A Ton of Extra Cookies?

I am new to this whole cookie decorating thing but I LOVE it!  t is so much fun BUT it requires a lot of practice and I have so much fun doing it that I don't want to stop . . . so my question is what do you all do with all of these cookies!? I think my family is pretty much sick of eating sugar cookies, and the employees that work for us will get sick at some point too I think. I just want to keep baking so I was wondering if any of you had some suggestions on what to do with all of the cookies so that I am not being wasteful but can still keep baking weekly! Any suggestions, tips, ideas from y'all would be very much appreciated! Thank you in advance!

Original Post

Your nit going to like my answer.  In all of my years of baking I have never had trouble finding a home for my cookies.  I have many people who are excited to take my cookies and immediately dig in.  So my advice is to go bake to basics and work on your cookies.  Many people overbake their cookies and/or use cheap ingredients.  Taste your cookies when they are a couple of days old.  Many people compare sugar cookies to cardboard.  I’m sorry if I’m harsh, but the cookie should be as important as the decorating.

I think I maybe didn't word my question correctly... I was asking for ideas on what to do with all of the cookies.  Who do y'all give them to?  Do you sell cookies?  My family has had their fill of sugar cookies and I feel like every week I am loading our employees up with cookies.  I just need some ideas on what to do with all of them.  I don't want them to go to waste because they take me a long time to bake and decorate plus the ingredients aren't cheap so I just didn't want all that time and money going no where.

I'd keep giving them away - what about your husband's workplace? neighbors? church mates? people in any other community groups to which you belong? Perhaps your local shelters will take them? But you'd have to investigate that. Many don't take open or homemade items due to food safety concerns. I wouldn't sell them unless you feel you've perfected your product (or are close to that point) and are compliant with all of your local business and department of health regulations/licensing requirements. And, in the process of giving them away, I'd also ask people to fill out short feedback forms on their like and dislikes. Feedback is the best way to perfect your product. Hope that helps.

P.S. I'm glad to see another cookie convert who's loving the craft of decorating!

Thank you for your reply!  That definitely gave me some good ideas!  I just didn't want to waste but was stuck on what to do with them... I have been baking a dozen or two every week because I am just so obsessed with my new hobby!  I love the idea of asking for feedback!  Thank you so much for your reply I appreciate it and I am sure I will have tons more questions in the future! ❤

Kirsten posted:

Thank you for your reply!  That definitely gave me some good ideas!  I just didn't want to waste but was stuck on what to do with them... I have been baking a dozen or two every week because I am just so obsessed with my new hobby!  I love the idea of asking for feedback!  Thank you so much for your reply I appreciate it and I am sure I will have tons more questions in the future! ❤

Looking forward to your future questions and posts here! I hope you enjoy the site!

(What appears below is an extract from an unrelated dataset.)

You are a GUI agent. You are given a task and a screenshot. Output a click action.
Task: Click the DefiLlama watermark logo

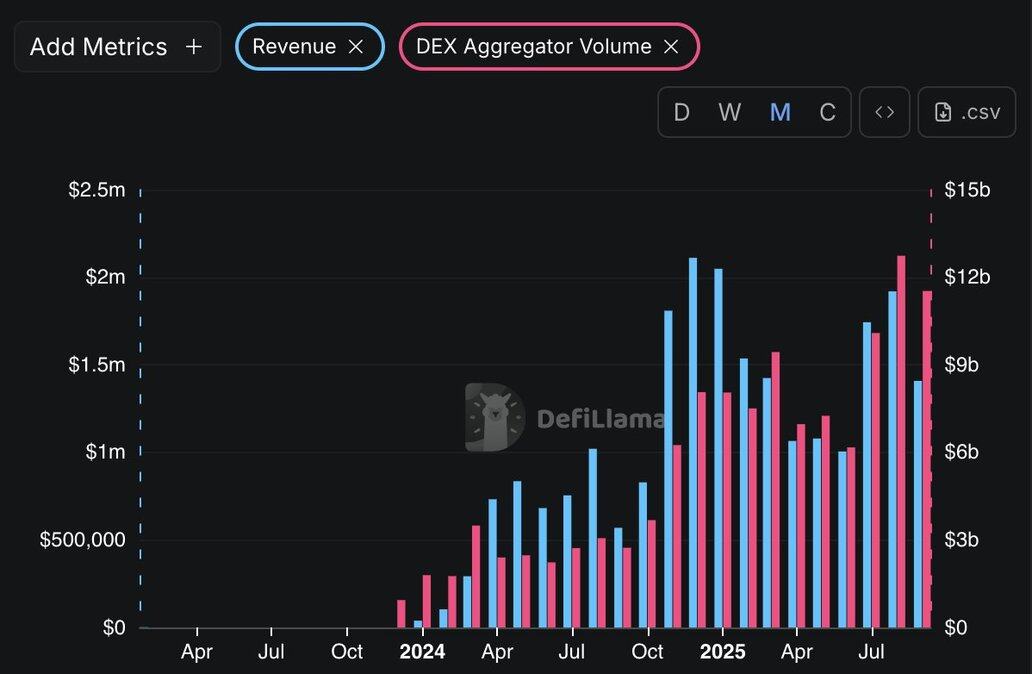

Hi Kirsten. Not only can the ingredients to make the cookies be costly, but I find just making them to be very time consuming. Personally, I'd rather be decorating.  So I'm going to offer a different suggestion. Not all aspects of cookie decorating require actual cookies. You can practice making royal icing flowers (I literally did this for two weeks straight once). You can practice working with fondant or wafer paper. Or you can practice fontwork or making royal icing transfers by placing a sheet of acetate over a printed page of lettering or whatever you want to try. Actually, I've practiced and experimented with many techniques (marbling, lace, linework, etc.) this way. Sometimes I will even flood icing onto a sheet of acetate in the shape of a cookie. I'll wait a couple of days for the icing to dry completely and voila - I have a base to decorate without the cookie. And relative to the price of the actual cookie, icing sugar is relatively inexpensive. And if you like what you've created you can save it as a wonderful decoration to adorn your cookies when you do make them! 

Instead of looking for places to give away your cookies, you might want to look for reasons to bake them in the first place.  That's how I started.  I signed up for church dessert lists.  I volunteered for all of my daughters school events. I signed up for the  luncheon desserts at work.  I never thought about selling them. Over time, I guess I developed quit a few fans of my cookies because people started contacting me and asking if I would bake for them!  Even today, I most enjoy making  cookies  for events that are of personal importance to me.  

Thank you both for your suggestions!  I am currently making a batch of cupcake and unicorn shaped cookies that I am going to give to 3 very special little girls that are close to our family!  

 

I thank each and every person that was kind and generous with their ideas and suggestions!  I am new to this and need all the help I can get... I know I will be asking tons of questions and am so glad that I have a place to come to ask them and get answers from bakers as talented as ALL of you are!  Thank you again!